Beijing may dismiss the judgement, but it cannot avoid the authority of the decision. The government of President Xi Jinping must now recognise that what is on the line is Beijing’s trustworthiness as an international partner in everything from trade deals to the working of the UN Security Council. In all likelihood Beijing will, for a while at least, lower the tone of its rhetoric on its territorial claims and probably pull back from its head-butting with its neighbours, Vietnam and the Philippines in particular. What Beijing won’t do, however, is abandon the seven illegal military outposts. Beijing thinks a generation down the road and believes that, in the end, the reality of occupation trounces the law. That strategy has worked well on its colonial occupation of Tibet and Xinjiang, the denial of promised democratic rights to Hong Kong, and would be used with equal utility if Beijing could ever get its hands on the island nation of Taiwan.

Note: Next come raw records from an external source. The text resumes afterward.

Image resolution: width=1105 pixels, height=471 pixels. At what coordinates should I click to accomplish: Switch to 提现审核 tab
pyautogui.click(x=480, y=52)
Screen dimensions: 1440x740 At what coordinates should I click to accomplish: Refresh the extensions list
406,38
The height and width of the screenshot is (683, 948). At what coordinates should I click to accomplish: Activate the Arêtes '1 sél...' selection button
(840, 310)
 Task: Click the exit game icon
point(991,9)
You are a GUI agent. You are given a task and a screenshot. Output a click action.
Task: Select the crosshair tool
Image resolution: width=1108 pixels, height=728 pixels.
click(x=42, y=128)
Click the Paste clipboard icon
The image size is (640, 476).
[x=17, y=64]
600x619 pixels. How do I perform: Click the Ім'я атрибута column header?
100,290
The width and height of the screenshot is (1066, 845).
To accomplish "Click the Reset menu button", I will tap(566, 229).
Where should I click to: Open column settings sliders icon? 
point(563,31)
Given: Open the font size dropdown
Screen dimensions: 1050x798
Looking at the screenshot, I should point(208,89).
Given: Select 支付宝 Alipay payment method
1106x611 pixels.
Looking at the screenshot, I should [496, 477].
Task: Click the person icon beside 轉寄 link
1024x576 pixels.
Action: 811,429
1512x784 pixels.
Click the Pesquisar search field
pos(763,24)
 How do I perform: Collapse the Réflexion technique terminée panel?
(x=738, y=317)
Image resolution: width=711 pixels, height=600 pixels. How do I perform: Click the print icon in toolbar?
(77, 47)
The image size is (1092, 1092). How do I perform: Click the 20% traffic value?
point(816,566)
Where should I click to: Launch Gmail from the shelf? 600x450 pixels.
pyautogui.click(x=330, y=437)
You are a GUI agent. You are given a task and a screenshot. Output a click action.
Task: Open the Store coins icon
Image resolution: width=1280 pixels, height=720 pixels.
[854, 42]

The U.S., distracted by a bizarre presidential election campaign that is shrouded in foreboding for the future of the country’s global stature, will not move to assert the court’s ruling. Neither will the Southeast Asian countries whose maritime territory China contests. Beijing has managed to make the South China Sea territorial disputes a hugely divisive issue among the 10 countries of the Association of Southeast Asian Nations (ASEAN). The Chinese government has used its overpowering economic relationships with non-affected ASEAN states such as Cambodia, Laos, Thailand and Myanmar to ensure there is no consensus on how to address Beijing on the issue or even to agree to discuss it.

Nevertheless, China’s imperial pretensions, and its heavy investment in the last two decades in building a modern and threatening high seas navy, have received a significant check. It is also an important piece of symbolism that on this occasion Beijing’s military advances have been confronted by the international rule of law, rather than a military push-back of some kind from the U.S. or Japan.

The weakest link in the apparent power of the Chinese regime at home and abroad is that it does not believe in the rule of law. Specifically, it does not believe that the Communist Party regime is subject to the same rules as ordinary Chinese. At home, there is plenty of evidence that the regime is doomed unless it accepts the rule of law and all the political and social consequences that flow from that. On the international front, this decision by the Permanent Court of Arbitration presents Beijing with perhaps its clearest choice in recent years between being a dependable player on the world stage, or deciding that the road to super power status travels through confrontation and bullying.

It is that low road that brought Beijing to this humiliating court judgement.

Beijing has sought confrontations with Tokyo, its ancient adversary, over claims to Japan’s Senkaku Islands, but has been wary of pushing too hard against the economic and military muscle of its island neighbour. Even so, Japan is alarmed at China’s aggression. The significant victory in this week’s elections by the government of Prime Minister Shinzo Abe is expected to open the way for constitutional changes that will allow Japan to play a more overt military role in the region in concert with allies such as the U.S., Australia and countries of Southeast Asia.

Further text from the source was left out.